Chief Justice TROUT, and Justices SCHROEDER, WALTERS and KIDWELL concur.

NOTES

[1] All references to Idaho Code § 63-3027 are to the statute as it existed during the years at issue (1991-1993). The text of the statute as it then existed can be found at ch. 114, 1985 Idaho Sess. Laws 233.

[2] Idaho Code § 63-3027(r) provides as follows:

If the allocation and apportionment provisions of this section do not fairly represent the extent of the taxpayer's business activity in this state, the taxpayer may petition for or the state tax commission may require, in respect to all or any part of the taxpayer's business activity, if reasonable:

(1) Separate accounting, provided that only that portion of general expenses clearly identifiable with Idaho business operations shall be allowed as a deduction;

(2) The exclusion of any one or more of the factors;

(3) The inclusion of one or more additional factors which will fairly represent the taxpayer's business activity in this state; or

(4) The employment of any other method to effectuate an equitable allocation and apportionment of the taxpayer's income.
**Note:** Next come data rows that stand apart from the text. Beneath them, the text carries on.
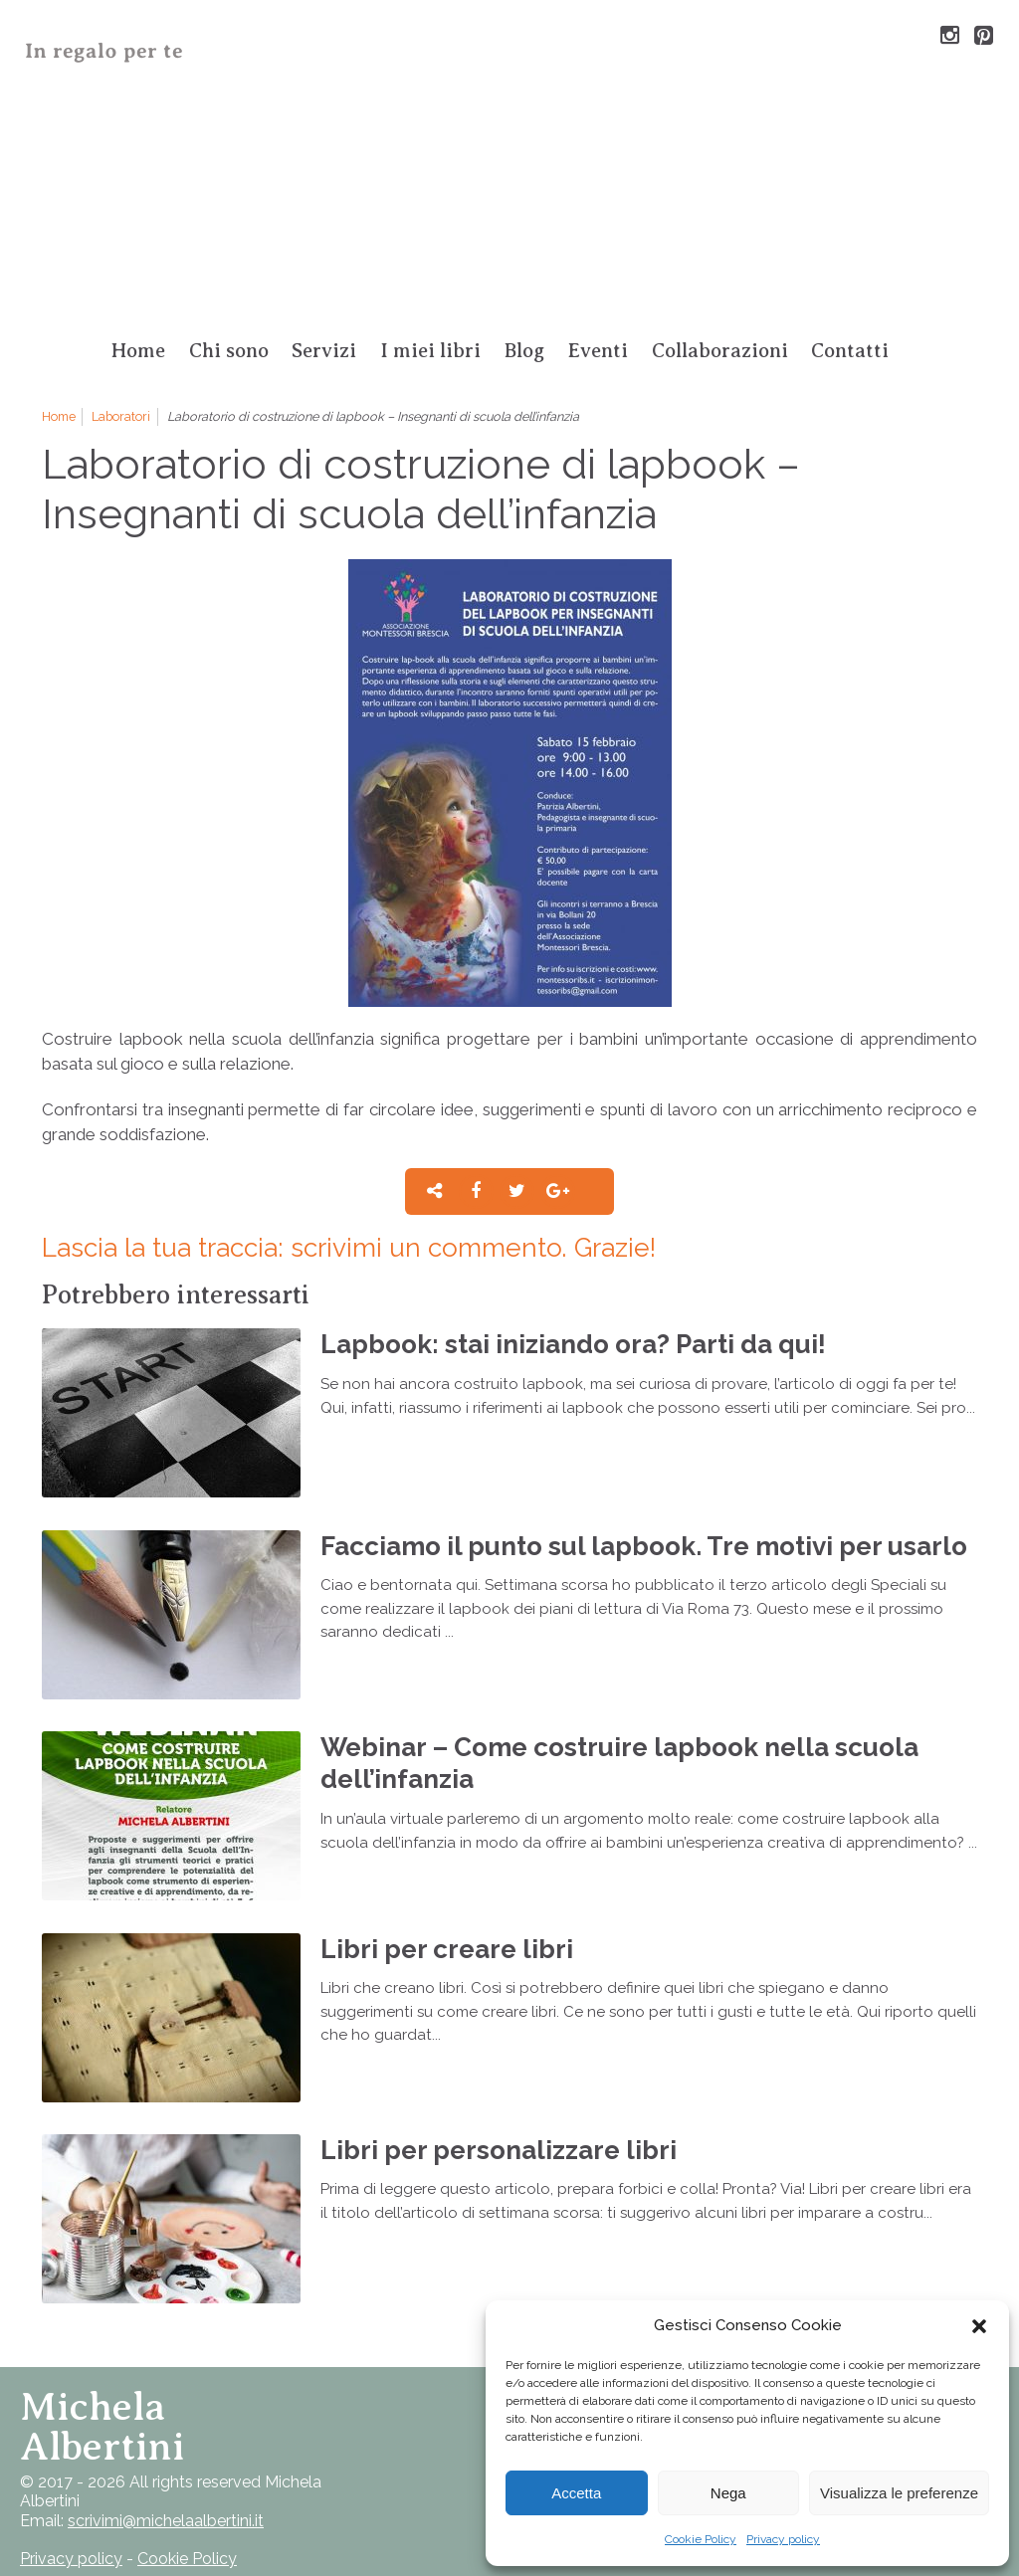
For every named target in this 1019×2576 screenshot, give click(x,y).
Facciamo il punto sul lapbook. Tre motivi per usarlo (643, 1545)
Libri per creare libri (446, 1948)
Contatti (850, 350)
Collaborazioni (720, 350)
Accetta (576, 2492)
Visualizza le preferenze (899, 2492)
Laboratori (121, 416)
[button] (979, 2326)
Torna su (173, 2427)
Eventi (597, 350)
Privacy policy (783, 2539)
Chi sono (229, 350)
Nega (728, 2492)
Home (137, 350)
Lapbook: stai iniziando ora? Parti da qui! (573, 1343)
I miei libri (430, 350)
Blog (524, 350)
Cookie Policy (700, 2539)
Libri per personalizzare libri (498, 2149)
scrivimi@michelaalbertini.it (166, 2520)
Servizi (324, 350)
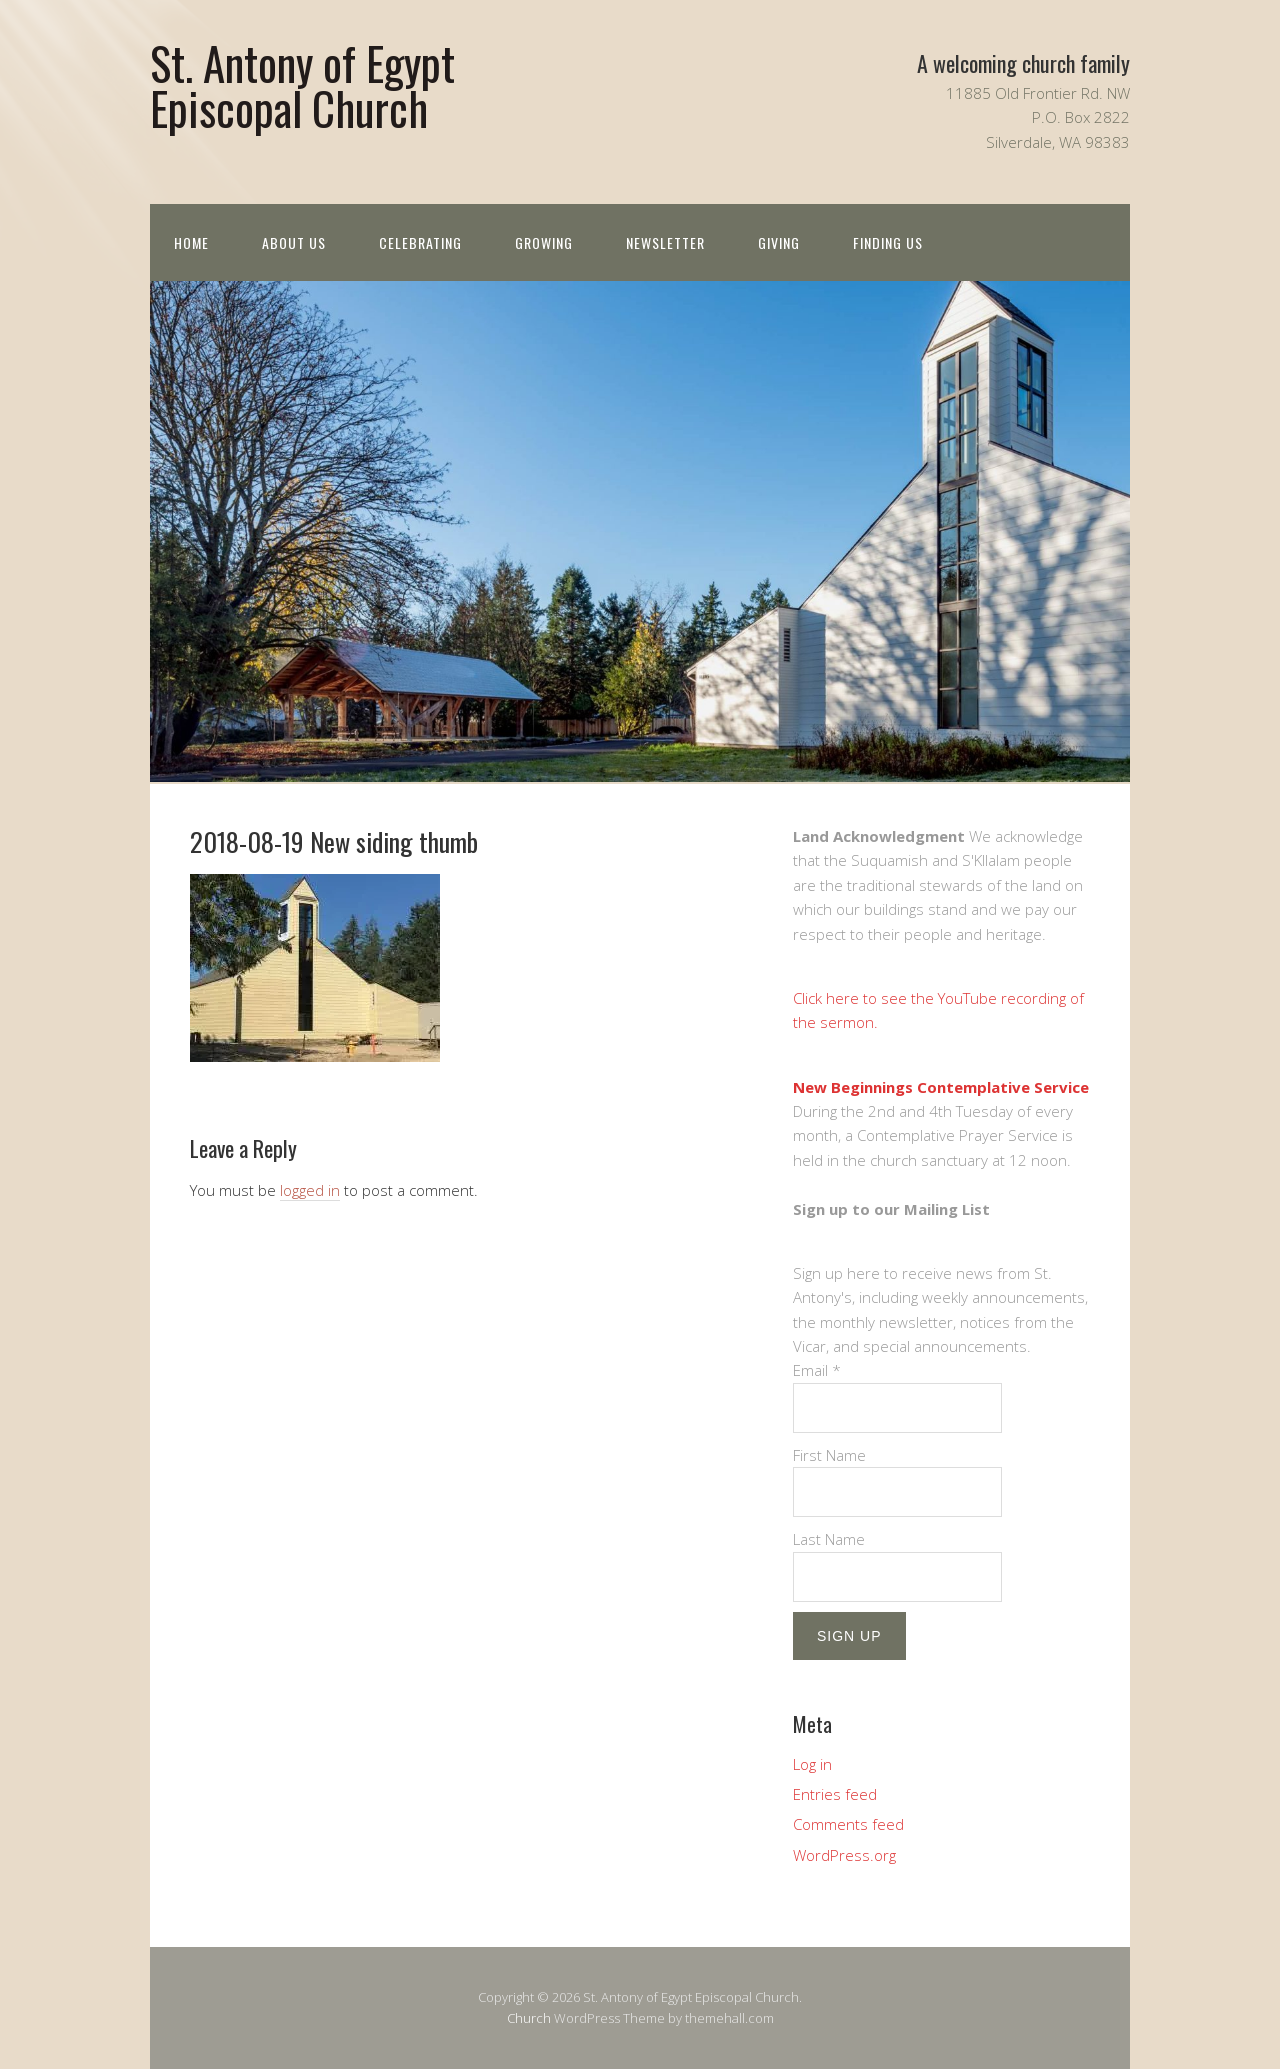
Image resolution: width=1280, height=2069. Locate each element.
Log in (812, 1764)
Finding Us (888, 242)
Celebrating (420, 242)
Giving (779, 242)
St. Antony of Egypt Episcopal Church (302, 85)
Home (191, 242)
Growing (544, 242)
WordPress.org (844, 1855)
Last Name (829, 1539)
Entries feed (835, 1794)
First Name (829, 1455)
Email (817, 1370)
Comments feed (848, 1824)
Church (529, 2018)
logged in (310, 1190)
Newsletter (665, 242)
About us (294, 242)
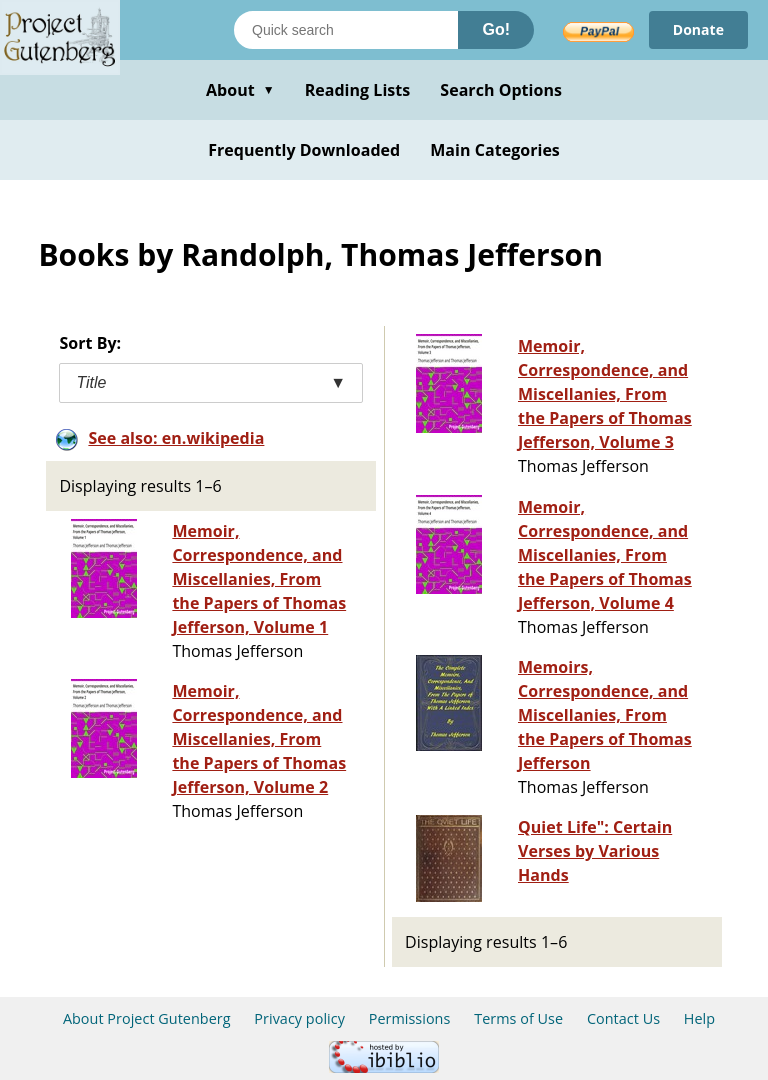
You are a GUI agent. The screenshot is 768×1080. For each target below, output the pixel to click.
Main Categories (495, 150)
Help (699, 1018)
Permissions (410, 1018)
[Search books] (346, 30)
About (240, 90)
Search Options (501, 90)
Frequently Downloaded (304, 150)
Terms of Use (518, 1018)
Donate (698, 29)
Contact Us (623, 1018)
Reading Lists (358, 90)
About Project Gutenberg (147, 1018)
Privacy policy (299, 1018)
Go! (496, 29)
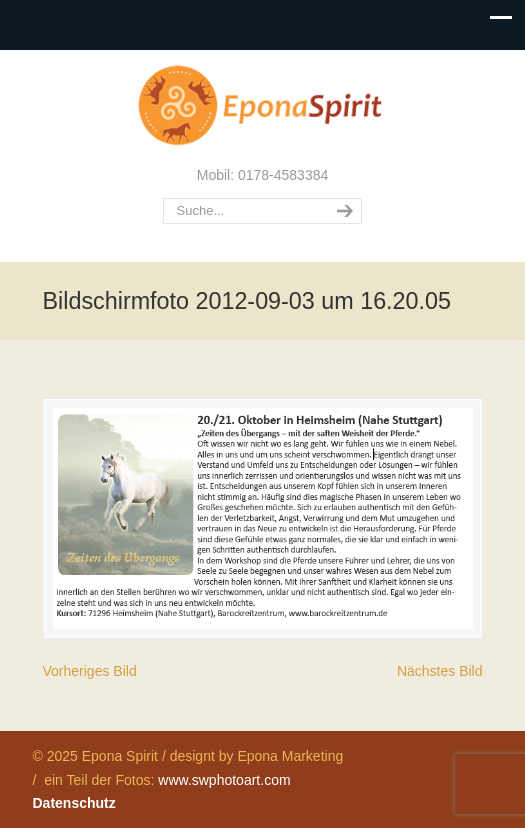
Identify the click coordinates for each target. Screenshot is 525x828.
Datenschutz (74, 803)
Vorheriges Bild (90, 671)
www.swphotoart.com (224, 780)
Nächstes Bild (440, 671)
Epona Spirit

[3] Our decision is based upon the Tax Commission's answers to the requests for admission, as is our direction on remand that the district court must consider an alternative apportionment formula. That direction is not intended to limit the district court's consideration in the event that the Tax Commission moves to amend or withdraw its answers to the requests for admission and the district court grants such motion. We likewise express no opinion upon whether the district court should grant such a motion if it is made.